• **INPUT DATA**:
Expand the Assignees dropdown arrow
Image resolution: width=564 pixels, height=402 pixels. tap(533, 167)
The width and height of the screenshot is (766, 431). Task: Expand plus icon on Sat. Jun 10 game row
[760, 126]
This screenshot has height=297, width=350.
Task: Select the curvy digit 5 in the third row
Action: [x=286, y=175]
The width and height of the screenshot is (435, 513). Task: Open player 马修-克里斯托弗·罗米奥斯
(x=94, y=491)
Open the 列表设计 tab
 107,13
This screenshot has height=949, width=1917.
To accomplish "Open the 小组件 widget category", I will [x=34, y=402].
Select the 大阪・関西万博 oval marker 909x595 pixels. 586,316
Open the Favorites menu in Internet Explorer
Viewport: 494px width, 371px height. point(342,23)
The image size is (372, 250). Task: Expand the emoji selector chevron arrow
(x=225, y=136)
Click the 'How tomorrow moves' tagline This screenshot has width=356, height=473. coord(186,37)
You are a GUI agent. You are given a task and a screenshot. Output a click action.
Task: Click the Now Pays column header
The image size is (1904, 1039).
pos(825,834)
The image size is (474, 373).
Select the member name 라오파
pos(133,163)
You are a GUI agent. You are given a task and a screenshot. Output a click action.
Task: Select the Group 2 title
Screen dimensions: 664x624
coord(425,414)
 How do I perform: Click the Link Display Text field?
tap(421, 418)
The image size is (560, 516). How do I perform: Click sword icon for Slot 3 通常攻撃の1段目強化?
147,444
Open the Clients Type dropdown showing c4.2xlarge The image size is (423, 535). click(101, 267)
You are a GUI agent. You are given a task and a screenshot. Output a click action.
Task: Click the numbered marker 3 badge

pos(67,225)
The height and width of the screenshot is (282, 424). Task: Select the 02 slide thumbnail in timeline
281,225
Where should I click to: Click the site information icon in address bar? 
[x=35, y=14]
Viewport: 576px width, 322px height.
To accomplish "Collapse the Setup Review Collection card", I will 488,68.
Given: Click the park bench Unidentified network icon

• **WHAT THE TASK REQUIRES**: Retype all of the material exactly as it stands above.

• **WRITTEN SOLUTION**:
Expand the Assignees dropdown arrow
Image resolution: width=564 pixels, height=402 pixels. tap(533, 167)
The width and height of the screenshot is (766, 431). Task: Expand plus icon on Sat. Jun 10 game row
[760, 126]
This screenshot has height=297, width=350.
Task: Select the curvy digit 5 in the third row
Action: [x=286, y=175]
The width and height of the screenshot is (435, 513). Task: Open player 马修-克里斯托弗·罗米奥斯
(x=94, y=491)
Open the 列表设计 tab
 107,13
This screenshot has height=949, width=1917.
To accomplish "Open the 小组件 widget category", I will [x=34, y=402].
Select the 大阪・関西万博 oval marker 909x595 pixels. 586,316
Open the Favorites menu in Internet Explorer
Viewport: 494px width, 371px height. point(342,23)
The image size is (372, 250). Task: Expand the emoji selector chevron arrow
(x=225, y=136)
Click the 'How tomorrow moves' tagline This screenshot has width=356, height=473. coord(186,37)
You are a GUI agent. You are given a task and a screenshot. Output a click action.
Task: Click the Now Pays column header
The image size is (1904, 1039).
pos(825,834)
The image size is (474, 373).
Select the member name 라오파
pos(133,163)
You are a GUI agent. You are given a task and a screenshot. Output a click action.
Task: Select the Group 2 title
Screen dimensions: 664x624
coord(425,414)
 How do I perform: Click the Link Display Text field?
tap(421, 418)
The image size is (560, 516). How do I perform: Click sword icon for Slot 3 通常攻撃の1段目強化?
147,444
Open the Clients Type dropdown showing c4.2xlarge The image size is (423, 535). click(101, 267)
You are a GUI agent. You are given a task and a screenshot. Output a click action.
Task: Click the numbered marker 3 badge

pos(67,225)
The height and width of the screenshot is (282, 424). Task: Select the 02 slide thumbnail in timeline
281,225
Where should I click to: Click the site information icon in address bar? 
[x=35, y=14]
Viewport: 576px width, 322px height.
To accomplish "Collapse the Setup Review Collection card", I will 488,68.
Given: Click the park bench Unidentified network icon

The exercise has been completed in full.